MEXICO CITY – The Sacramento Kings had just wrapped up their practice at the Mexico City Arena and ex-Celtic Rajon Rondo was holding court with the assembled media.

About 90 seconds into the question and answer session, there was a loud horn that blared for a couple seconds.

“That’s it!” said Rondo, who made a quick motion as if he was done talking and said grinning, “Nah; I’m just playing.”

Rondo was in a good mood, no doubt.

When you look at the way he has been playing in his first year with the Kings, it’s understandable why he’s feeling pretty good these days.

The former all-star guard is averaging 12.9 points and a league-best 10.7 assists along with snatching 7.1 rebounds per game for Sacramento (8-12).

In other words, he’s putting up Rondo-like numbers, the kind we had not seen since before he suffered a torn-ACL injury in 2013.

A healthy, high-impact Rondo will only make knocking off the Kings that much tougher for the Boston Celtics (10-8) who are off to their best start under third-year coach Brad Stevens.

“He’s been really good,” Stevens said. “Multiple, triple-double games. He’s always had one of the best abilities to pass the ball that I’ve ever seen. And he’s shooting good percentages and he’s playing well. I’m happy for Rajon.”

His play has not only been a positive for the Kings, but should pay off handsomely for Rondo in the summer of 2016 when he hits the free agent market for the second straight season at a time when the salary cap will reach unprecedented levels across the league.


This past summer, Rondo signed a one-year, $9.5 million deal with Sacramento which was for significantly less than what Rondo was seeking.

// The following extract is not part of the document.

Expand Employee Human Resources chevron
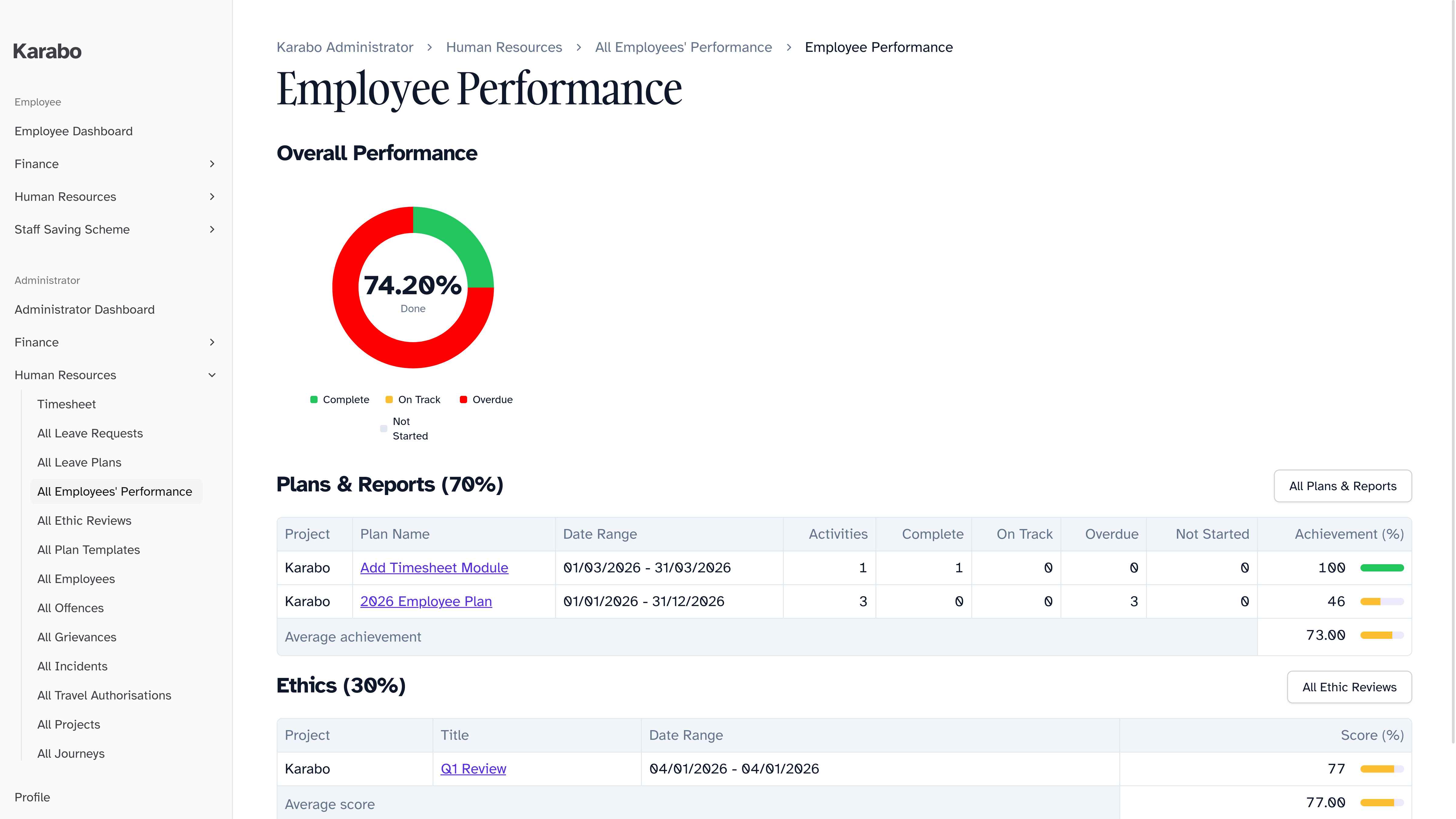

But there were some in NBA circles who felt even that was a bit high for Rondo after what all would agree was a disaster in Dallas.

“It was a learning experience,” Rondo said of his time in Dallas. “Obviously, we didn’t mesh well, personnel on the court, coaches … it was what it was, no excuses. I don’t live in the past. I’m here with a great team, great coach.”

That said, having a strong season is vital to Rondo at least putting himself back in the discussion among the league’s better point guards.

But he is quick to say that re-establishing his value isn’t a driving force behind his play this season.

“I just want to win,” Rondo said. “I’m not playing to get on the radar. If I do what I have to do on the court, I still feel like I’m one of the best if not one of the best point guards to play the game.”

He certainly has looked the part despite many questioning whether Rondo’s best days in the NBA were spent during his eight-plus seasons in Boston.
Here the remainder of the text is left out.